DATASET CONTENT:
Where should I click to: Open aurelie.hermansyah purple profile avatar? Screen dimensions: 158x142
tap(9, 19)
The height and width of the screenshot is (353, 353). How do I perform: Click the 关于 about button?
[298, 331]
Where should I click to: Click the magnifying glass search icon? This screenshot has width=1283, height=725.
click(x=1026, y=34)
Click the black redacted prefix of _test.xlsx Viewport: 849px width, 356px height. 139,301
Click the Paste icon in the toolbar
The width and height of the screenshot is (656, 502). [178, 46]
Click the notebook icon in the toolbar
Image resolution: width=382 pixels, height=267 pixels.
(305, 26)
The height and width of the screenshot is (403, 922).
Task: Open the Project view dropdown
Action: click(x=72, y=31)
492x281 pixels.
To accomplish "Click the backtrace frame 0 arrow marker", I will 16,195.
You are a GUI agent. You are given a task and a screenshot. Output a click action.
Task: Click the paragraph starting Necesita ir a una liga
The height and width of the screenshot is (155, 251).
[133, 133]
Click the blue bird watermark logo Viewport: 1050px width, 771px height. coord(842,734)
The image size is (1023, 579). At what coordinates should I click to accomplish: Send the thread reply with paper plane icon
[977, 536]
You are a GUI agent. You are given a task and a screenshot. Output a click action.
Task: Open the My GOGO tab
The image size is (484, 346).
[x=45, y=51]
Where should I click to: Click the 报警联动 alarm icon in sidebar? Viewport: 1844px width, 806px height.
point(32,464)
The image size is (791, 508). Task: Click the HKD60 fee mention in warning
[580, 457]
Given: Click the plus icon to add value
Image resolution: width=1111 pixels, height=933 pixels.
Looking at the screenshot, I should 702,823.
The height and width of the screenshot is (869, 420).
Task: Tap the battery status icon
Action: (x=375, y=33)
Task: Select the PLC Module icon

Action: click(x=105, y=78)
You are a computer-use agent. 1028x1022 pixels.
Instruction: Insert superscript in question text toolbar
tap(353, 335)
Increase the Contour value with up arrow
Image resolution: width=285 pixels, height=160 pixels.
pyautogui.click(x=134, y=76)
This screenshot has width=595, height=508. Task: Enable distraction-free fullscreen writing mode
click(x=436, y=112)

THE PROBLEM: Reproduce all of the entries word for word.

SOLUTION TO THIS TASK:
Where should I click to: Open aurelie.hermansyah purple profile avatar? Screen dimensions: 158x142
tap(9, 19)
The height and width of the screenshot is (353, 353). How do I perform: Click the 关于 about button?
[298, 331]
Where should I click to: Click the magnifying glass search icon? This screenshot has width=1283, height=725.
click(x=1026, y=34)
Click the black redacted prefix of _test.xlsx Viewport: 849px width, 356px height. 139,301
Click the Paste icon in the toolbar
The width and height of the screenshot is (656, 502). [178, 46]
Click the notebook icon in the toolbar
Image resolution: width=382 pixels, height=267 pixels.
(305, 26)
The height and width of the screenshot is (403, 922).
Task: Open the Project view dropdown
Action: click(x=72, y=31)
492x281 pixels.
To accomplish "Click the backtrace frame 0 arrow marker", I will 16,195.
You are a GUI agent. You are given a task and a screenshot. Output a click action.
Task: Click the paragraph starting Necesita ir a una liga
The height and width of the screenshot is (155, 251).
[133, 133]
Click the blue bird watermark logo Viewport: 1050px width, 771px height. coord(842,734)
The image size is (1023, 579). At what coordinates should I click to accomplish: Send the thread reply with paper plane icon
[977, 536]
You are a GUI agent. You are given a task and a screenshot. Output a click action.
Task: Open the My GOGO tab
The image size is (484, 346).
[x=45, y=51]
Where should I click to: Click the 报警联动 alarm icon in sidebar? Viewport: 1844px width, 806px height.
point(32,464)
The image size is (791, 508). Task: Click the HKD60 fee mention in warning
[580, 457]
Given: Click the plus icon to add value
Image resolution: width=1111 pixels, height=933 pixels.
Looking at the screenshot, I should 702,823.
The height and width of the screenshot is (869, 420).
Task: Tap the battery status icon
Action: (x=375, y=33)
Task: Select the PLC Module icon

Action: click(x=105, y=78)
You are a computer-use agent. 1028x1022 pixels.
Instruction: Insert superscript in question text toolbar
tap(353, 335)
Increase the Contour value with up arrow
Image resolution: width=285 pixels, height=160 pixels.
pyautogui.click(x=134, y=76)
This screenshot has width=595, height=508. Task: Enable distraction-free fullscreen writing mode
click(x=436, y=112)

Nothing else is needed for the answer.